In 1957 Evans realized the dream of every musician—he opened his own nightclub. The Bow and Arrow was a rundown bar in Mendota, later famous as the Hall Brothers’ Emporium of Jazz and now home to a firm hat builds decks; it started life as a potato warehouse. Evans opened the Rampart Street Club and kept it going four years, though it was never an economic success. One of my friends was there night they closed—they had a full house and at least three of their fans had lugged tape recorders down to record the event for posterity—the business agent from the Musicians Union walked in to bid the band a farewell and had a hard time not noticing the clear violation of union work rules—“I just see six fine musicians playing wonderful music,” he said.

During the 1960s Evans began to get calls for out-of-town appearances—he went to New Orleans in 1964 and recorded Doc Meets Doc with Doc Souchon, Raymond Burke and Armand Hug, among others. In 1965 he recorded a concert in Tampa with Burke, Souchon, Knocky Parker and Paul Barbarin. He was a regular at Johnson “Fat Cat” McRee’s Manassas Jazz Festival and appeared in 1970 at the Hello Louis Concert, a birthday salute to Louis Armstrong organized by Floyd Levin and held at Los Angeles’ Shrine Auditorium. He was even hired by the Methodist Church to play at Daytona Beach for three years (1964-66) to entertain the students there for Spring break.

In 1963 Evans founded the Bloomington Symphony Orchestra, a civic ensemble. He was the conductor, composed an occasional number for the group, and was featured on cello, an instrument he studied in earnest beginning when he and his wife took lessons. Butch Thompson said he worked two weeks in 1965 at an American Legion hall in Minot, ND; Evans brought along his cello and they spent days practicing classical numbers in front of an assortment of barflies who’d probably never seen a cello.

Evans’ commitment to the future of jazz included mentoring a number of younger musicians in the Twin Cities area as well as publishing (in conjunction with Schmitt Music) a series of dixieland arrangements designed to be played by high school bands. These arrangements are still in print, available from a website maintained by Evans’ son, www.docevans.com.

Doc Evans was found dead at the wheel of his car January 10, 1977. He was an asthmatic and it is believed he suffered a fatal asthma attack as a result of the bitter cold; he’d just walked to his car from a meeting of the Board of the Musicians Union local.
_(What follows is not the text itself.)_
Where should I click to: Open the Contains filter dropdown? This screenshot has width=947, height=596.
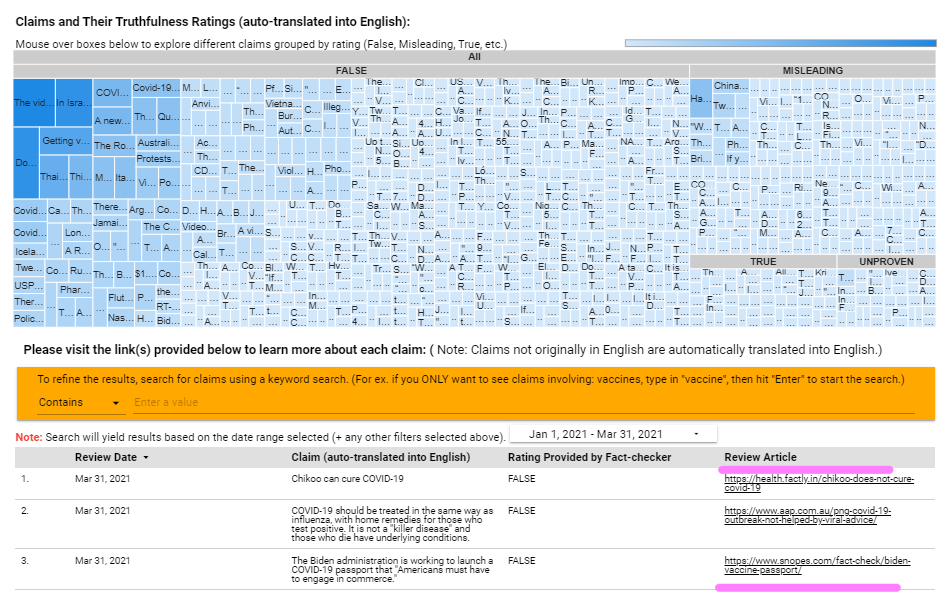click(80, 402)
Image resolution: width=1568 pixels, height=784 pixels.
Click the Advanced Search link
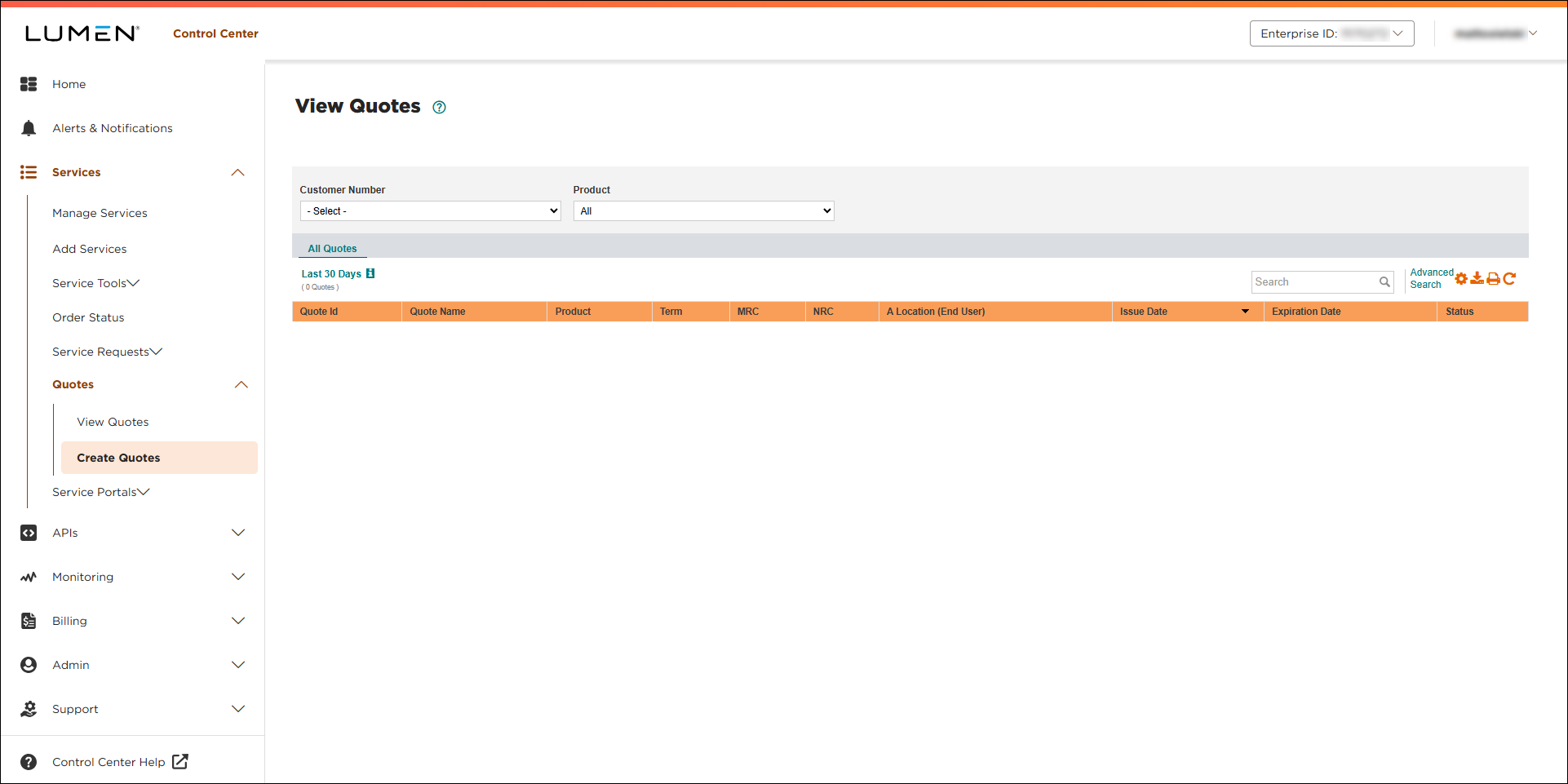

We’re glad to celebrate Evans’ centennial with another release of his Audiophile material. This CD includes his last Audiophile session, recorded in 1967 while the band was working at the Gaslight Club, a fine restaurant in Minneapolis’ Seven Corners area. The band was Evans working group except E D Nunn suggested the addition of trombonist Alan Frederickson, who also recorded for Audiophile with the Queen City Jazz Band. Nunn took one look at the Gaslight, which was festooned with heavy brocade to provide a Gay 90′s motif, and decided not to record there; the session was held at the Hall Brothers Emporium of Jazz in Mendota, where the chief obstacle was the roar of jets taking off from nearby Twin Cities International Airport.

The other half of the CD was recorded ten years earlier and issued originally as Classics of the 20s. The band was augmented for several numbers by Bob Gruenfelder, who worked with Evans off and on for several years—Evans was unable to play during the hay fever season and he’d move over to the piano and hire Gruenfelder (and later, Bill Price) to take his place.

This is our fifth CD compiled from Doc Evans’ Audiophile recordings. As with the others, it is both a musical and audio treat. E D Nunn was one of the geniuses of 1950s recording, and his work has stood the test of time—there are few records contemporary to these that have a greater frequency response and Nunn was a master at picking the right room and the right microphone placement for maximum fidelity. I’m listening to the new CD under my headphones as I write this and the presence is breathtaking.